Alfred Nobel
Ingrid Carlberg: Alfred Nobel – Die Biografie, btb Verlag, München 2023, brosch., 736 S., 20 Euro, ISBN 9783442773657
Ingrid Carlberg
Jedes Jahr fiebert die Welt der Wissenschaft dem Oktoberanfang entgegen. Dann verkünden das Karolinska-Institut, die Königlich Schwedische Akademie der Wissenschaften, die Schwedische Akademie und das Norwegische Nobelkomitee, wer die Nobelpreise für Physiologie oder Medizin, für Physik, Chemie, Literatur und Frieden erhält. Wie es zu dieser ungewöhnlichen Auswahl an Fachdisziplinen und den Preisen an sich kam, lässt sich bestens anhand der Biografie ihres Stifters Alfred Nobel nachvollziehen. Die schwedische Autorin und Journalistin Ingrid Carlberg hat 2019 ein umfangreiches Werk zur Geschichte des Mannes hinter den begehrtesten Preisen der Welt veröffentlicht, das nun auch in deutscher Übersetzung von Susanne Dahmann zu erschwinglichem Preis vorliegt.
Den vierteiligen Text umrahmen ein kurzer Prolog und Epilog. Carlberg erzählt die Lebensgeschichte Nobels von seiner Jugend an äußerst detailreich in den ersten drei Teilen. Der vierte ist der Zeit nach seinem Tod und der Vollstreckung des Testaments gewidmet, die zur Einrichtung der nach ihm benannten Preise führte. Dabei sorgt Carlbergs flüssiger Schreibstil dafür, einige Längen der ausführlichen Schilderung zu übergehen, beispielsweise wenn sie den Weg von der Erfindung des Dynamits bis zu seiner erfolgreichen Vermarktung mit allen Rückschlägen beschreibt.

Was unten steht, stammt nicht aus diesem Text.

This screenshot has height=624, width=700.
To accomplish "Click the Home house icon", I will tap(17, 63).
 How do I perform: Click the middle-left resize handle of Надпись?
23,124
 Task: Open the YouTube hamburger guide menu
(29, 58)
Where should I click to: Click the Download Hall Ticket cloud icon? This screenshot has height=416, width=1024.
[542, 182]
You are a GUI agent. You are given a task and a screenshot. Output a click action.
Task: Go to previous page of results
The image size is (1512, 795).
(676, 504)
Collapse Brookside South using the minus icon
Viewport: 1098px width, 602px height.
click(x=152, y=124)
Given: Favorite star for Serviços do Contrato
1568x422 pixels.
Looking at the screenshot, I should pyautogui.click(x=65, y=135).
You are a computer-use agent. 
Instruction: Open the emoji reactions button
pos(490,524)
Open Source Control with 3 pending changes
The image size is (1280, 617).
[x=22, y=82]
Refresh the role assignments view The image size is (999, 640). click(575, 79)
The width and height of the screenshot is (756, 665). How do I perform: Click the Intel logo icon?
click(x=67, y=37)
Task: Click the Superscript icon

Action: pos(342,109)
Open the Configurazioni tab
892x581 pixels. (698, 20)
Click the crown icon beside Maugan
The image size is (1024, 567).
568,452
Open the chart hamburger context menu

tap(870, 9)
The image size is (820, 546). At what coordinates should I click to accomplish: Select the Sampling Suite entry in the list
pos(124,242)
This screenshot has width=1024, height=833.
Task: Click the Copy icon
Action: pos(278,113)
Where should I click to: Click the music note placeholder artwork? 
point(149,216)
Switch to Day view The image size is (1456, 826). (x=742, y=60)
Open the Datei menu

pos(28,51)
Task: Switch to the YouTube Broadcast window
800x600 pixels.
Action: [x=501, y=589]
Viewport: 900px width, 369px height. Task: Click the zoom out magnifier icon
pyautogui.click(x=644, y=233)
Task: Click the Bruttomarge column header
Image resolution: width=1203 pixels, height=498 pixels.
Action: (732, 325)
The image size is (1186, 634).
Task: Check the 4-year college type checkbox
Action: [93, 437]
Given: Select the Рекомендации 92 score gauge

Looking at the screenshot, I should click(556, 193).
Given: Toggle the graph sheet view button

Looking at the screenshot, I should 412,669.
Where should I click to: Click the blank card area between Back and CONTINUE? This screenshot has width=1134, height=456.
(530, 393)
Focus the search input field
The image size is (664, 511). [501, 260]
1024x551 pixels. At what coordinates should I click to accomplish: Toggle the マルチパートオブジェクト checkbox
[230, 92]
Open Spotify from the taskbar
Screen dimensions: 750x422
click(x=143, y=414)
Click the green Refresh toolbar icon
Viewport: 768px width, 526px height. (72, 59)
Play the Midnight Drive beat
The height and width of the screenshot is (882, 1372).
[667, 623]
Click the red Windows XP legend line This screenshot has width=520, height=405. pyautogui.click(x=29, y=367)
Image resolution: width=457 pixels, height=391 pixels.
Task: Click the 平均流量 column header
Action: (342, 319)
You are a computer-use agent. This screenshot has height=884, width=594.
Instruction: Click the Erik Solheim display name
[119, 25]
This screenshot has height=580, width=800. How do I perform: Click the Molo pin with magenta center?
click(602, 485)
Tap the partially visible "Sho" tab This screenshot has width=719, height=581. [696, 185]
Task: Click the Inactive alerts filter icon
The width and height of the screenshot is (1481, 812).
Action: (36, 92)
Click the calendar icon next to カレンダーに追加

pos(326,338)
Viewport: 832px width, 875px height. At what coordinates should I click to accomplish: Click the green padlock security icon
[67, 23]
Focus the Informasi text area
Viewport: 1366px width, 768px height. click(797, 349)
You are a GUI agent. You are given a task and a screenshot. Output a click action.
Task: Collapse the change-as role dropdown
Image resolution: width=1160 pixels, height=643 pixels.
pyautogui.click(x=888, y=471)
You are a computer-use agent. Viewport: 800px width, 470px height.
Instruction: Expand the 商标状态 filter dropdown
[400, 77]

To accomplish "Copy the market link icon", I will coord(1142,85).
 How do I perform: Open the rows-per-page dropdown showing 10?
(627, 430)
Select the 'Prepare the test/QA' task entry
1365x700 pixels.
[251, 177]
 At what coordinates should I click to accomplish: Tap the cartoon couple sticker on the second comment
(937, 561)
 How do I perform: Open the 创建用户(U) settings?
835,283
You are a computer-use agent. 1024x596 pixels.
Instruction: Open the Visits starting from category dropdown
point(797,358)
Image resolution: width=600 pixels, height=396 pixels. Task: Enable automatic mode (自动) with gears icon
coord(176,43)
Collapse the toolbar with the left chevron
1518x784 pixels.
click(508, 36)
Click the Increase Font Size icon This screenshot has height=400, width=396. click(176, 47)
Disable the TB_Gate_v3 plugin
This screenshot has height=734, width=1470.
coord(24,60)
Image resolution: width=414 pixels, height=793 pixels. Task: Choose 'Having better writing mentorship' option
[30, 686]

Häufig beruft sie sich auf die Korrespondenz innerhalb Nobels Familie – auch sein Vater Immanuel und die beiden älteren Brüder Robert und Ludvig waren als Unternehmer tätig und kämpften mit ähnlichen Widrigkeiten wie Alfred – sowie zahlreiche weitere Quellen. Mehr als 800 Endnoten verweisen im Text auf die Einträge des fast 50-seitigen Verzeichnisses; genaue Angaben zu den Quellen bieten die 15 Seiten der Bibliografie. Wie Carlberg auf die zahlreichen Schriftstücke gestoßen ist, erzählt sie in Einschüben in loser Folge verstreut im Text, die das Layout durch eine andere Schrifttype von Nobels Biografie trennt. So macht sie die jahrelange Recherche lebendig und baut einen zweiten Erzählstrang auf.
Zahlreiche Fotografien sind hochwertig gedruckt auf 24 Seiten mit Bildtafeln gesammelt. Sie vermitteln eindrücklich, wie rasant sich die Welt zu Lebzeiten Alfred Nobels gewandelt hat. Ein Personen- und ein Sachregister erleichtern das Auffinden bestimmter Begriffe im umfangreichen Text. Als „literarische Biografie“ hält Ingrid Carlbergs Buch über Alfred Nobel vermutlich einer strengen wissenschaftshistorischen Betrachtung nicht stand. Um den Mann, den Kriege reich machten, während er von Frieden für die Welt träumte, einem interessierten Publikum nahezubringen, taugt es aber allemal.